Now let’s run the simulation! A simulation like this typically takes less than 2 hours to finish. This of course depends on the number of elements and their sizes; however, Dynaform’s module saves hours (or sometimes days) of work modifying trim lines and re-running simulations.
Once the simulation is finished, you can select which stage of the simulation you’d like to view with the “View Result” dropdown – we’ll use “Default” for our example. Now we can click the “History” button, which will load and bring all the iterations from the optimization to the software.
The last iteration of the simulation will show by default. In our case, we reached convergence in our third stage.
Note: These iterations and optimizations are completely automatic.
You can also view the steps of the simulation before reaching convergence by de-selecting the current stage, and selecting the other stages. This allows you to see the deviations from the target line during each stage of the simulation:
As stated before, the simulations will continue running until the maximum tolerance goes below the tolerance set for the simulation. You can see the tolerance values for each stage of the simulation, as well as for each target line, in the table to the left:
Our simulation is now complete!
Local trim line development of multi-stage optimization
In this simulation, we’ll focus on local trim line developments rather than the blank outline – and similar to the previous example, we’ll have three operations: OP10, OP20, and OP30.
The OP10 operation is a simple forming operation:
OP20 is a trimming stage, so we’ll be using the trim line in the example below to trim the blank:
The OP30 operation will perform a re-strike to flange the vertical wall on this part:
Defining the trim line is very simple. You can pick out the trim line from the trimming stage (in our case, OP20), and pick out the target line from the database:
We can view the result of this simulation by clicking History – the exact same process as the previous example. Our simulation managed to reach convergence in OPT2.
Just like before, the software will continue running iterations automatically until convergence is reached!
In summary, Dynaform is extremely useful in optimizing initial blank outlines – even with holes – to match target lines, and the software does this automatically.
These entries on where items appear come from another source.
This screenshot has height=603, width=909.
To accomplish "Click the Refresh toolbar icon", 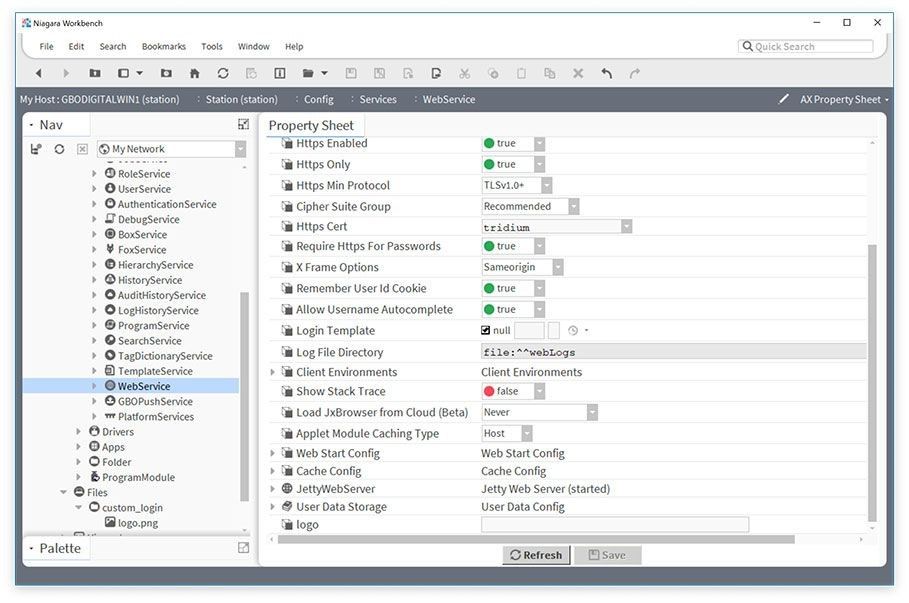I will pyautogui.click(x=223, y=73).
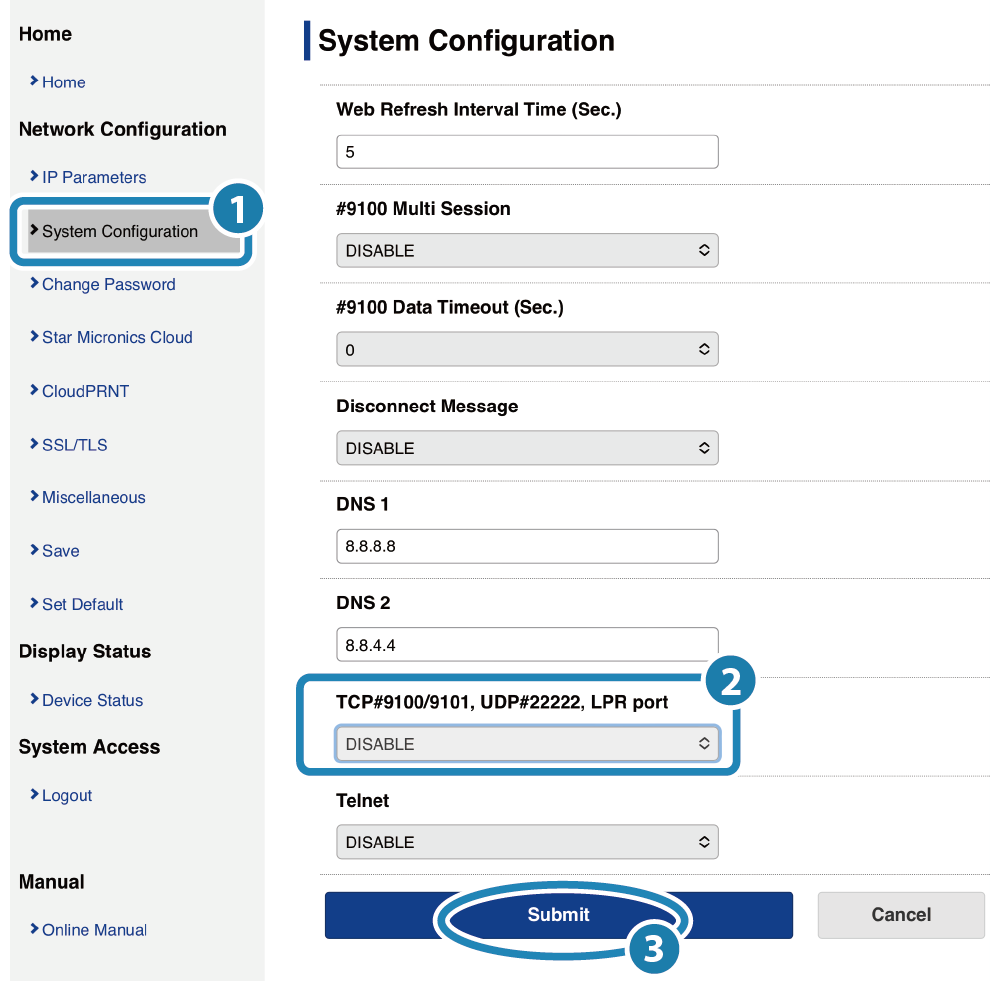This screenshot has height=981, width=1000.
Task: Expand #9100 Multi Session dropdown
Action: coord(527,250)
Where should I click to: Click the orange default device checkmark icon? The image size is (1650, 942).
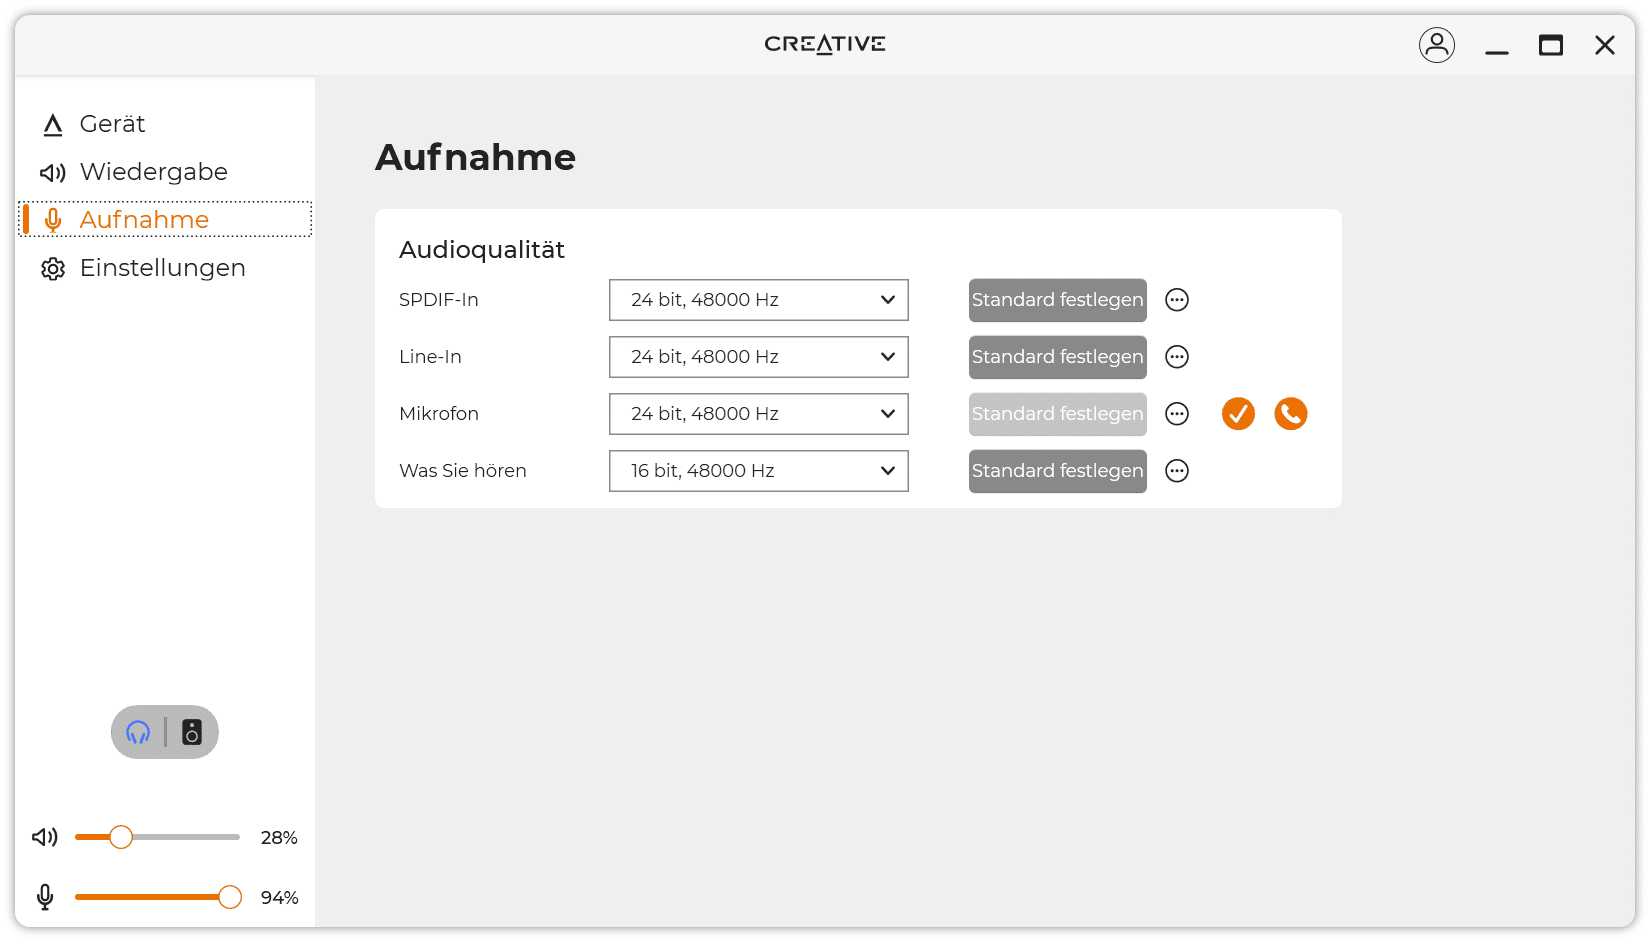click(1238, 414)
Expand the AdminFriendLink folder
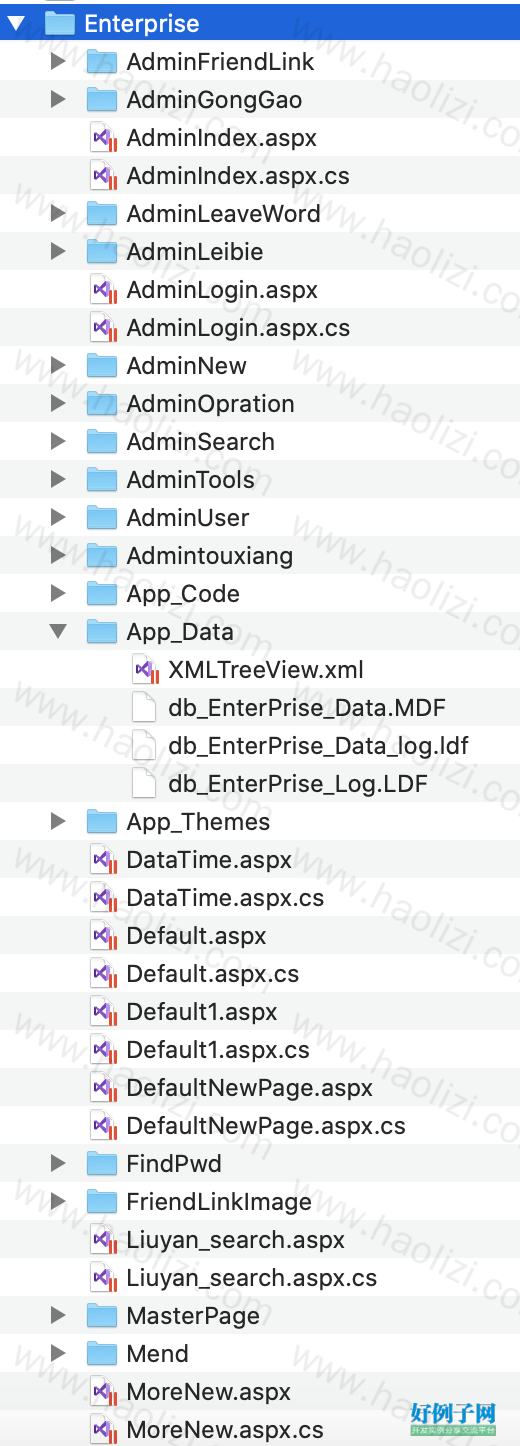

You can get perfect fits with your target lines.
- If you plan on adding guides or pins to locate blanks, will the pins be automatically positioned if the blank is being optimized?
- In the old version, this isn’t the case. After you pick a point on the blank and guide pins, and after the software modifies the trim line or blank outline, the pin will be updated based on the new position automatically.
- Can the blank mesh adapt in the optimization if you have a refined edge in the FS setup?
- Yes. Adaptive meshes are supported in the optimization.
- What is the usual number of iterations required in blank and trim line development?
- Normally, it will converge within 3-4 iterations. If it’s more than this, you’d need to check the model to ensure everything is correct. For most cases, the software can easily converge within 3 iterations.
- What is the lowest range of accuracy?
- Millimeter. Normally we use 1mm, but you can use smaller ones. It’s more difficult to achieve convergence with smaller tolerance, but you have control.